The use of the metaphor of creativity as a storm is taken to rather excessive lengths in this book, in my rather British opinion, even though it is used to make the valid point that “creativity cannot be controlled…only be harnessed, to a degree”. Kyna Leski, an architect at the Rhode Island School of Design, writes from her own experience: “I simply want to describe what I have observed, try to convince you of its universality, and encourage you to recognize these processes in your own practice.” I find her candour disarming.
The keywords on the cover of The Storm of Creativity are “Design, Technology, Business, Life”. At times, what is inside reads a bit like a pep talk on good study skills – don’t belabour a problem, get inspiration from a wide variety of sources – peppered with anecdotes and observations from many walks of life (including a particularly enjoyable account of the development of the bar code, inspired by the experience of trailing fingers through sand).
Chapters focus on “Unlearning”, “Problem making”, “Gathering and tracking”, “Propelling”, “Perceiving and conceiving”, “Seeing ahead”, “Connecting”, “Pausing” and “Continuing”. For Leski, these stages “are essentially the same irrespective of whether the creativity is artistic, scientific, technical, business or whatever”. She comes from a very different academic culture to mine, and doesn’t use the word “research”, but what she describes is the process of design research, essentially much the same as “scientific” research, which as we know from Helga Nowotny’s work often involves the creative juggling of a range of uncertainties.

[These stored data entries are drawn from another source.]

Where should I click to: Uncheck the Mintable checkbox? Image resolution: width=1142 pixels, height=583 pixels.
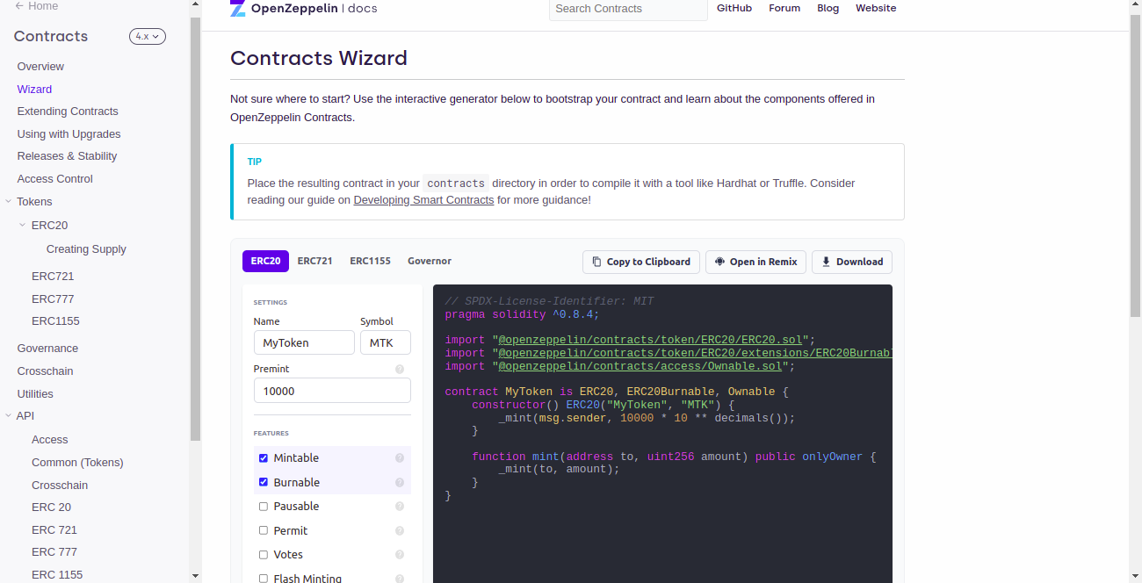[264, 458]
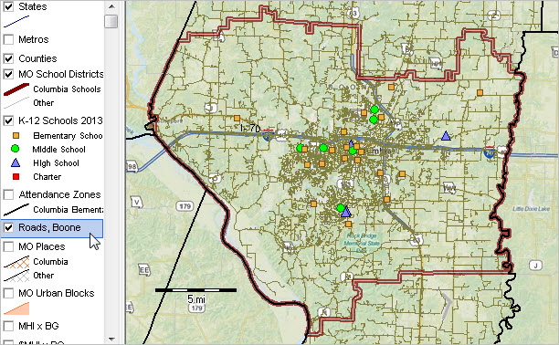559x345 pixels.
Task: Click the legend scrollbar up arrow
Action: click(x=111, y=6)
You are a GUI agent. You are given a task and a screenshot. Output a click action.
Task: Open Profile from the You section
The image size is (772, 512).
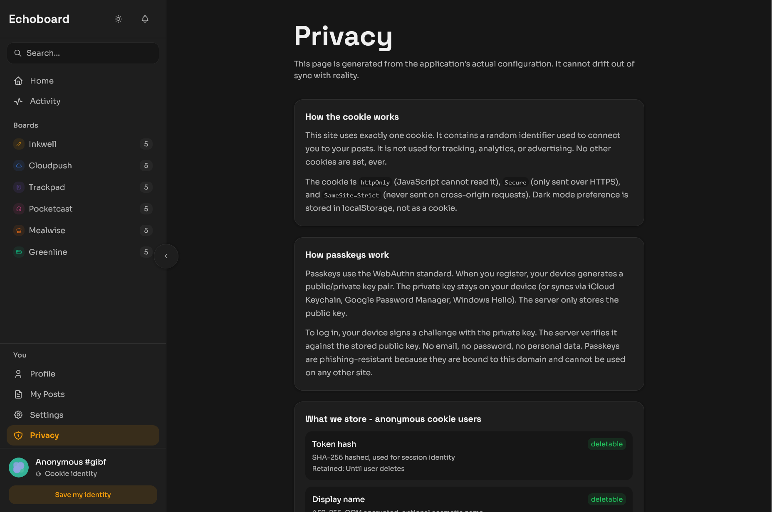point(42,374)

This is borne out by Leski’s choice of case studies, which focus in the main on the sciences rather than the arts.
Some of the examples are drawn from Leski’s work as a teacher of architecture. She describes how she sets problems in a design studio that make students unlearn and then relearn the creative process afresh. They are asked, for example, to create structures from unfamiliar materials, challenging their preconceptions of what such a structure might be. Such exercises are now used in business to encourage participants to work in teams and think outside the box. Maybe it should be made more explicit that these businesspeople are being taught to think like architects, or even vice versa. Maybe this is why the profession of architect is sprouting shoots – cloud architect, systems architect and so on.
I find Leski’s description of “tectonics” – the meetings of things, material and immaterial – as the “syntax” of architecture rather lovely. I just wish her studio briefs dwelled less on form and structure and more on lived experience, as they reinforce old conceptions of what architecture is about.
Ever since architecture was conceived as a profession there has been a raging debate, often left tacit, as to whether it is an art, based on a moment of quasi-divine inspiration, or a science, based on observations of the world. It is time that architecture is recognised for pioneering models of research that break down such unhelpful distinctions. This, for me, is the most important – if perhaps unintended – contribution of Leski’s thought-provoking and very readable book.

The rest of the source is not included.